Nous n’emportons pas notre argent dans l’au-delà. L’argent ne donne pas le vrai
bonheur. La violence pour amasser de l’argent qui fait couler le sang ne rend
ni puissant, ni immortel. Tôt ou tard, le jugement de Dieu viendra, auquel nul
ne pourra échapper.
Le même appel s’adresse aux personnes fautives ou
complices de corruption. Cette plaie puante de la
société est un péché grave qui crie vers le ciel, car il mine jusqu’au
fondement de la vie personnelle et sociale. La corruption empêche de regarder l’avenir avec espérance, parce que
son arrogance et son avidité anéantissent les projets des faibles et chassent
les plus pauvres. C’est un mal qui prend racine dans les gestes quotidiens pour
s’étendre jusqu’aux scandales publics. La corruption est un acharnement
dans le péché qui entend substituer à Dieu l’illusion de l’argent comme forme
de pouvoir. C’est une œuvre des ténèbres, qui s’appuie sur la suspicion et
l’intrigue. Corruptio optimi pessima, disait avec raison saint
Grégoire le Grand, pour montrer que personne n’est exempt de cette tentation.

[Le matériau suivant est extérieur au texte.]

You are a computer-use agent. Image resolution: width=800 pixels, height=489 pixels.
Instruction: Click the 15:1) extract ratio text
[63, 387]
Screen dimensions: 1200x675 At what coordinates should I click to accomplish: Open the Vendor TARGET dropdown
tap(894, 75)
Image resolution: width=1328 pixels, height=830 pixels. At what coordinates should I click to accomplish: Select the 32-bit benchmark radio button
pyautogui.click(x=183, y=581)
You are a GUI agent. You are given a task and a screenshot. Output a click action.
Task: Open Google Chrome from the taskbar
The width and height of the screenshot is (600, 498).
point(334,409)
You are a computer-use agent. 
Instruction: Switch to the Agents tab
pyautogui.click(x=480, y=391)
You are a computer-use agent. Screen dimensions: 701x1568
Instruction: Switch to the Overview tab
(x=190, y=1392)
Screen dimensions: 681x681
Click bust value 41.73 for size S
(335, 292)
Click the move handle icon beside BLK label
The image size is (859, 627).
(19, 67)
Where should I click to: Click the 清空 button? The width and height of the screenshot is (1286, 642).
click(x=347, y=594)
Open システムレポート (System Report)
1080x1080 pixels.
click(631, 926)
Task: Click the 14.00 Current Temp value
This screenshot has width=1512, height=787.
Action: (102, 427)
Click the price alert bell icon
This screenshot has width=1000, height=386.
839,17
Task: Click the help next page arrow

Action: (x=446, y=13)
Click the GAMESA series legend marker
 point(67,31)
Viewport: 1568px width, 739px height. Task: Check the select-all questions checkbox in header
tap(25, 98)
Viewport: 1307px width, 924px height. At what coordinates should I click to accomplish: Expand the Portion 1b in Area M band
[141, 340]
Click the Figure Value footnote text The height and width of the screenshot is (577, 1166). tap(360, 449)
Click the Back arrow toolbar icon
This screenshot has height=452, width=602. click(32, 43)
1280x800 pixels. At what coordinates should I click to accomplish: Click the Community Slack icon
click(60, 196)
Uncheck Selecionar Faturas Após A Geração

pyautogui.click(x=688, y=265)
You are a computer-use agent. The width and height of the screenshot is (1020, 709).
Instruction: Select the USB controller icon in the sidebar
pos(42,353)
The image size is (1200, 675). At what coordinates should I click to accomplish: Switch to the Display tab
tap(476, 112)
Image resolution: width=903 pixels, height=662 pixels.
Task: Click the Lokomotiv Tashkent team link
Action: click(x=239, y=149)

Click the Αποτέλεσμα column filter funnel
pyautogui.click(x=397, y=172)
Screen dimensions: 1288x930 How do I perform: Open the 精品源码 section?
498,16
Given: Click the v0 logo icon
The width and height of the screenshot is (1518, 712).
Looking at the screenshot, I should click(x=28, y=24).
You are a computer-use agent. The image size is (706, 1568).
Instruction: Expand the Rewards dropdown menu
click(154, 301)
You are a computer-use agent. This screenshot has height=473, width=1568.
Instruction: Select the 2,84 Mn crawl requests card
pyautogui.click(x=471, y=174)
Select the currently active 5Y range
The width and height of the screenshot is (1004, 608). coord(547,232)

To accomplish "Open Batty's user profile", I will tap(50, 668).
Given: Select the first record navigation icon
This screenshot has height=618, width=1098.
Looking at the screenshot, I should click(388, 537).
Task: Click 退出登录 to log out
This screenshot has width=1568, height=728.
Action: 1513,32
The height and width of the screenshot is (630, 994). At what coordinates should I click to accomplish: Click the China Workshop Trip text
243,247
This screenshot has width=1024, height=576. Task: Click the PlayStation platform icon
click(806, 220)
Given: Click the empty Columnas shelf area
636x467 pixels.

Pour la vaincre dans la vie individuelle et sociale, il faut de la prudence, de
la vigilance, de la loyauté, de la transparence, le tout en lien avec le
courage de la dénonciation. Si elle n’est pas combattue ouvertement, tôt ou tard on s’en rend complice et elle
détruit l’existence.
Pélican mystique, détail d'une chasuble. |
Voici le moment favorable pour changer de vie ! Voici le temps de se laisser toucher au cœur. Face au
mal commis, et même aux crimes graves, voici le moment d’écouter pleurer les
innocents dépouillés de leurs biens, de leur dignité, de leur affection, de
leur vie même. Rester sur le chemin du mal n’est que source d’illusion et de
tristesse. La vraie vie est bien autre chose. Dieu ne se lasse pas de tendre la
main. Il est toujours prêt à écouter, et moi aussi je le suis, comme mes frères
évêques et prêtres. Il suffit d’accueillir l’appel à la conversion et de se
soumettre à la justice, tandis que l’Eglise offre la miséricorde.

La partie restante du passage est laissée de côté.